## [AIM OF THE TASK]
Copy exactly the last part of the entries, starting from the line with "The width and height of the screenshot is (1568, 769)." and including the final line.

===== AVAILABLE RECORDS

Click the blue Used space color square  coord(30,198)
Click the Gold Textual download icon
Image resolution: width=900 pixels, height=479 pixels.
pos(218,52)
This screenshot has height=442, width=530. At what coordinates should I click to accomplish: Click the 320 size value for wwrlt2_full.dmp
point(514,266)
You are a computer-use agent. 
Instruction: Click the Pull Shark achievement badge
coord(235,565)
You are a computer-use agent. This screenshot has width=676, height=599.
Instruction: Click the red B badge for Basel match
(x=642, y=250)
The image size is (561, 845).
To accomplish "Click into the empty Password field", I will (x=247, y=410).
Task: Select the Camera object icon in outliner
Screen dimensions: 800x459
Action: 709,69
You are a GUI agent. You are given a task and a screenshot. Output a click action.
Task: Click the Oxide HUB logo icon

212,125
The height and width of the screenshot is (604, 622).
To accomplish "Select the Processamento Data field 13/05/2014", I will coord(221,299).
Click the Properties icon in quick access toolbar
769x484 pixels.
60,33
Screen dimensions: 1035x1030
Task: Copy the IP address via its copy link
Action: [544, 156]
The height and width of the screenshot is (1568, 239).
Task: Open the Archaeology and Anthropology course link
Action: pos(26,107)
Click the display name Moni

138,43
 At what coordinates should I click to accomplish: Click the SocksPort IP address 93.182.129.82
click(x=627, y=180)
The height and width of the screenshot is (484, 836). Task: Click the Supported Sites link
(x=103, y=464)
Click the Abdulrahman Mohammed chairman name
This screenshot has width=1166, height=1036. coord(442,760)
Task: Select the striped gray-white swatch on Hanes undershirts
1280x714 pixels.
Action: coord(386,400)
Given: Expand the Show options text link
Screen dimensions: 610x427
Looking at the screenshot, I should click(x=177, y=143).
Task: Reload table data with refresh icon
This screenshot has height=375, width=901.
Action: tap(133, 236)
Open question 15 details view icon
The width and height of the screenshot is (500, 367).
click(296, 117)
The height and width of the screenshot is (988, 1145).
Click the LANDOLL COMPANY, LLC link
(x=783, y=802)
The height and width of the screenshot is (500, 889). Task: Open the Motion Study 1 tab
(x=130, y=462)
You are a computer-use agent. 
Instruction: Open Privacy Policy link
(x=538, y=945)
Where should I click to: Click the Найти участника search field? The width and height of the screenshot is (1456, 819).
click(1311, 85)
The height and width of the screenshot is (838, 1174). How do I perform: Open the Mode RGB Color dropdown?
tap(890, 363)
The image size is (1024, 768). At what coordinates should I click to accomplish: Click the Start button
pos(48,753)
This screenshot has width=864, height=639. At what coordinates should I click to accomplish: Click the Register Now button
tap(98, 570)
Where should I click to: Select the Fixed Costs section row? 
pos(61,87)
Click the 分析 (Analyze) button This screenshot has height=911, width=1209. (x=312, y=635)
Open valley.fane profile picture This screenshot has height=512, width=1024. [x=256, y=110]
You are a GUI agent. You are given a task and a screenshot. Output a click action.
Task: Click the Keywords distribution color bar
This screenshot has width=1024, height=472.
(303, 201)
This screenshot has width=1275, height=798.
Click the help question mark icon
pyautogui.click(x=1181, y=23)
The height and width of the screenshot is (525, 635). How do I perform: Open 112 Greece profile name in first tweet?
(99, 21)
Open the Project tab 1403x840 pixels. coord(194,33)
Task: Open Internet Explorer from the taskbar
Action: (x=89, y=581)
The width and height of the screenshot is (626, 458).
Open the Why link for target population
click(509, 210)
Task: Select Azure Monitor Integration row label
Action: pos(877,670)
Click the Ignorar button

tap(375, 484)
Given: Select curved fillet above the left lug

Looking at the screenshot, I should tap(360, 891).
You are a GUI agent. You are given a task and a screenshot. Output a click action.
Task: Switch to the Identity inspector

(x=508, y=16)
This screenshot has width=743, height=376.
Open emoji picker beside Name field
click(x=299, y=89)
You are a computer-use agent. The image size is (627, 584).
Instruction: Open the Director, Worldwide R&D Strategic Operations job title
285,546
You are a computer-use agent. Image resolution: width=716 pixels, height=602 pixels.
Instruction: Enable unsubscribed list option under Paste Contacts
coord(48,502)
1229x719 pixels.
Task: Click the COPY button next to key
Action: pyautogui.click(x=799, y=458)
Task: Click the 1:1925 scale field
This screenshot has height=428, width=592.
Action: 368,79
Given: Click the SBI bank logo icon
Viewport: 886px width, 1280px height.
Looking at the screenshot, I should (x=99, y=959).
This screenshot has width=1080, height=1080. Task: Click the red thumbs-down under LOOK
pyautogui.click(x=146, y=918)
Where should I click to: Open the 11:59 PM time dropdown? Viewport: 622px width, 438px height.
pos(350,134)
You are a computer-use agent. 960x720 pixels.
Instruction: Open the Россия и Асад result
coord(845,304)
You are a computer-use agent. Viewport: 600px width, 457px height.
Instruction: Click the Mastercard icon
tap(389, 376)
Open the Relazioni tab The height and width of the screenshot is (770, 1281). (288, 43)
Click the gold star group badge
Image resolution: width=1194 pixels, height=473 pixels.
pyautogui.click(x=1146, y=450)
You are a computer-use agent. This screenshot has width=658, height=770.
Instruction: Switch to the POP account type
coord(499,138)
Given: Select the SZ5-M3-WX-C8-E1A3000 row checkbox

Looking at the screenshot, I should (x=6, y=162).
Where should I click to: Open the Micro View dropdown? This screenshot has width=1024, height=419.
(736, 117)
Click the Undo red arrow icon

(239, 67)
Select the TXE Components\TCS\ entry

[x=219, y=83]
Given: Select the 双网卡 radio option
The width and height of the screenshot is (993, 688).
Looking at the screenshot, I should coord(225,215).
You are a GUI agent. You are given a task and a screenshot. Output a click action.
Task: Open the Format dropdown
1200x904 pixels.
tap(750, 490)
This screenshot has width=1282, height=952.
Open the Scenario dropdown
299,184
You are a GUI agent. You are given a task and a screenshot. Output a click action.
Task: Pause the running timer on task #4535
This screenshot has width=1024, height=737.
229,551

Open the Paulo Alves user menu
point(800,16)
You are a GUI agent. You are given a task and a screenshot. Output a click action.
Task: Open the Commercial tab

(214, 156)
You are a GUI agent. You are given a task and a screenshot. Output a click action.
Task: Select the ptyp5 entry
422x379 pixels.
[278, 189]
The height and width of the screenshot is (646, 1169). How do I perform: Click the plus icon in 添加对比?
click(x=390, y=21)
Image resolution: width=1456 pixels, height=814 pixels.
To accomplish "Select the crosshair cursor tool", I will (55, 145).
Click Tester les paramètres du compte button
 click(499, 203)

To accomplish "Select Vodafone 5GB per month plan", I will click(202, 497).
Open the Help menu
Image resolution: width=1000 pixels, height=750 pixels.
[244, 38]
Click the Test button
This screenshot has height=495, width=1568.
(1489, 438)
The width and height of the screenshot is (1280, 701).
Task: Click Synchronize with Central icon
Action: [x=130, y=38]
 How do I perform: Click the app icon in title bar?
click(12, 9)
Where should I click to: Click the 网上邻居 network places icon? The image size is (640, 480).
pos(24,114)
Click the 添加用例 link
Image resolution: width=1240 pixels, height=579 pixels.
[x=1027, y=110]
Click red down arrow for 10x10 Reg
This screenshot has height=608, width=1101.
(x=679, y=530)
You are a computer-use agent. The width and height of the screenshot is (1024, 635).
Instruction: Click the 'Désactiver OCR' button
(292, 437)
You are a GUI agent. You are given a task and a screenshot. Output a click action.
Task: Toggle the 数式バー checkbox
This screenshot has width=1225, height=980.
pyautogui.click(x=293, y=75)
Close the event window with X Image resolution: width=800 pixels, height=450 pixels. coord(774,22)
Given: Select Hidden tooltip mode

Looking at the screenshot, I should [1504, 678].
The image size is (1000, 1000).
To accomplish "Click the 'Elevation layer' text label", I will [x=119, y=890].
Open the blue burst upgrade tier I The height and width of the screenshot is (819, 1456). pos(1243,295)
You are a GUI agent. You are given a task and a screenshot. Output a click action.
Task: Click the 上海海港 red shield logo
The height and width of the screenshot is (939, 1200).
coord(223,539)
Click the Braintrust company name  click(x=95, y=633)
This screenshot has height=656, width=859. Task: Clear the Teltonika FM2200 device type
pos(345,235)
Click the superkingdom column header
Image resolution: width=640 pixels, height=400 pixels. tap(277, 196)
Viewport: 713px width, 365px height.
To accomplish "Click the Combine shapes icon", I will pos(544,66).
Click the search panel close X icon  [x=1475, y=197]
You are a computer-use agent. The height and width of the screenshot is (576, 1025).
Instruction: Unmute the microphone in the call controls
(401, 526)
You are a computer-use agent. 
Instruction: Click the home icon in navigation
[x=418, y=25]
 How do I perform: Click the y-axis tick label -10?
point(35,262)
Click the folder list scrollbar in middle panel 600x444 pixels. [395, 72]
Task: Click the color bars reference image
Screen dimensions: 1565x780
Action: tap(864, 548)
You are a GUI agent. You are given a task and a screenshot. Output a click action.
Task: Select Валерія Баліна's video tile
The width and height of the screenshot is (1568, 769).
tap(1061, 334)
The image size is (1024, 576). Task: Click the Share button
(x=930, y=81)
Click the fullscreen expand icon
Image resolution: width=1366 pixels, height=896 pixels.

==========

## [SOLVED PROBLEM]
The width and height of the screenshot is (1568, 769).
tap(1061, 334)
The image size is (1024, 576). Task: Click the Share button
(x=930, y=81)
Click the fullscreen expand icon
Image resolution: width=1366 pixels, height=896 pixels.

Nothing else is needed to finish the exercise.